------ Provided information

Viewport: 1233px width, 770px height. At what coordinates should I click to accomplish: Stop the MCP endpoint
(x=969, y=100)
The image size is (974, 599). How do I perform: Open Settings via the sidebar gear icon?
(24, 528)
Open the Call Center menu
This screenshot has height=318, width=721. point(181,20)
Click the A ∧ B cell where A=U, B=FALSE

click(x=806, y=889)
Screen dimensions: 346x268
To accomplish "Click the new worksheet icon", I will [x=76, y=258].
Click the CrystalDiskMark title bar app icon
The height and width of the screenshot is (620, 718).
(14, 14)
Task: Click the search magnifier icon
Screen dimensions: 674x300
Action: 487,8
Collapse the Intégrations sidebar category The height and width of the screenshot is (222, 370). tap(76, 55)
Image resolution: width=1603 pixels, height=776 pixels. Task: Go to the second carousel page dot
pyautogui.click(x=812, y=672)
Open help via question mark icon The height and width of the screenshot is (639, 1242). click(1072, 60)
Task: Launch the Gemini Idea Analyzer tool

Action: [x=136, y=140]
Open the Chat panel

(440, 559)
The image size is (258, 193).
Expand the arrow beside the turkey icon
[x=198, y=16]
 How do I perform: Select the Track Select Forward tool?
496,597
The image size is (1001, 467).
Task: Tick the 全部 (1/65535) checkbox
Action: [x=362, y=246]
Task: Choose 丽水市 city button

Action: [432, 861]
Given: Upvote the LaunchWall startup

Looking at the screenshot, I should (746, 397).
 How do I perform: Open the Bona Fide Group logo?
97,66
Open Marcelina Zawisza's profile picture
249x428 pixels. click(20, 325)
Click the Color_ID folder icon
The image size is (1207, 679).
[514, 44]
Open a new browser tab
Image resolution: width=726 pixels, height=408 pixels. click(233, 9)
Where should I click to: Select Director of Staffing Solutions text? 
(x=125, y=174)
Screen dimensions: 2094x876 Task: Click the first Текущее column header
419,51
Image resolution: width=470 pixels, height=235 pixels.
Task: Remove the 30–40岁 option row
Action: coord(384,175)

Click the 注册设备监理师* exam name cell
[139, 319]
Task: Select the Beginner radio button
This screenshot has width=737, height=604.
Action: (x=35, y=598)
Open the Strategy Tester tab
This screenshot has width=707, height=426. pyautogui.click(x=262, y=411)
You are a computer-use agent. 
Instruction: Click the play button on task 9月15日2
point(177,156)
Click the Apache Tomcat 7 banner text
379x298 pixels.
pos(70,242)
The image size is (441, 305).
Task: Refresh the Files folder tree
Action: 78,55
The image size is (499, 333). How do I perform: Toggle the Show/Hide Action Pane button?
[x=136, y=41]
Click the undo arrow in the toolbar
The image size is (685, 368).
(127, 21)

------------

Print each of the items above again, word for word, without changing anything.

Viewport: 1233px width, 770px height. At what coordinates should I click to accomplish: Stop the MCP endpoint
(x=969, y=100)
The image size is (974, 599). How do I perform: Open Settings via the sidebar gear icon?
(24, 528)
Open the Call Center menu
This screenshot has height=318, width=721. point(181,20)
Click the A ∧ B cell where A=U, B=FALSE

click(x=806, y=889)
Screen dimensions: 346x268
To accomplish "Click the new worksheet icon", I will [x=76, y=258].
Click the CrystalDiskMark title bar app icon
The height and width of the screenshot is (620, 718).
(14, 14)
Task: Click the search magnifier icon
Screen dimensions: 674x300
Action: 487,8
Collapse the Intégrations sidebar category The height and width of the screenshot is (222, 370). tap(76, 55)
Image resolution: width=1603 pixels, height=776 pixels. Task: Go to the second carousel page dot
pyautogui.click(x=812, y=672)
Open help via question mark icon The height and width of the screenshot is (639, 1242). click(1072, 60)
Task: Launch the Gemini Idea Analyzer tool

Action: [x=136, y=140]
Open the Chat panel

(440, 559)
The image size is (258, 193).
Expand the arrow beside the turkey icon
[x=198, y=16]
 How do I perform: Select the Track Select Forward tool?
496,597
The image size is (1001, 467).
Task: Tick the 全部 (1/65535) checkbox
Action: [x=362, y=246]
Task: Choose 丽水市 city button

Action: [432, 861]
Given: Upvote the LaunchWall startup

Looking at the screenshot, I should (746, 397).
 How do I perform: Open the Bona Fide Group logo?
97,66
Open Marcelina Zawisza's profile picture
249x428 pixels. click(20, 325)
Click the Color_ID folder icon
The image size is (1207, 679).
[514, 44]
Open a new browser tab
Image resolution: width=726 pixels, height=408 pixels. click(233, 9)
Where should I click to: Select Director of Staffing Solutions text? 
(x=125, y=174)
Screen dimensions: 2094x876 Task: Click the first Текущее column header
419,51
Image resolution: width=470 pixels, height=235 pixels.
Task: Remove the 30–40岁 option row
Action: coord(384,175)

Click the 注册设备监理师* exam name cell
[139, 319]
Task: Select the Beginner radio button
This screenshot has width=737, height=604.
Action: (x=35, y=598)
Open the Strategy Tester tab
This screenshot has width=707, height=426. pyautogui.click(x=262, y=411)
You are a computer-use agent. 
Instruction: Click the play button on task 9月15日2
point(177,156)
Click the Apache Tomcat 7 banner text
379x298 pixels.
pos(70,242)
The image size is (441, 305).
Task: Refresh the Files folder tree
Action: 78,55
The image size is (499, 333). How do I perform: Toggle the Show/Hide Action Pane button?
[x=136, y=41]
Click the undo arrow in the toolbar
The image size is (685, 368).
(127, 21)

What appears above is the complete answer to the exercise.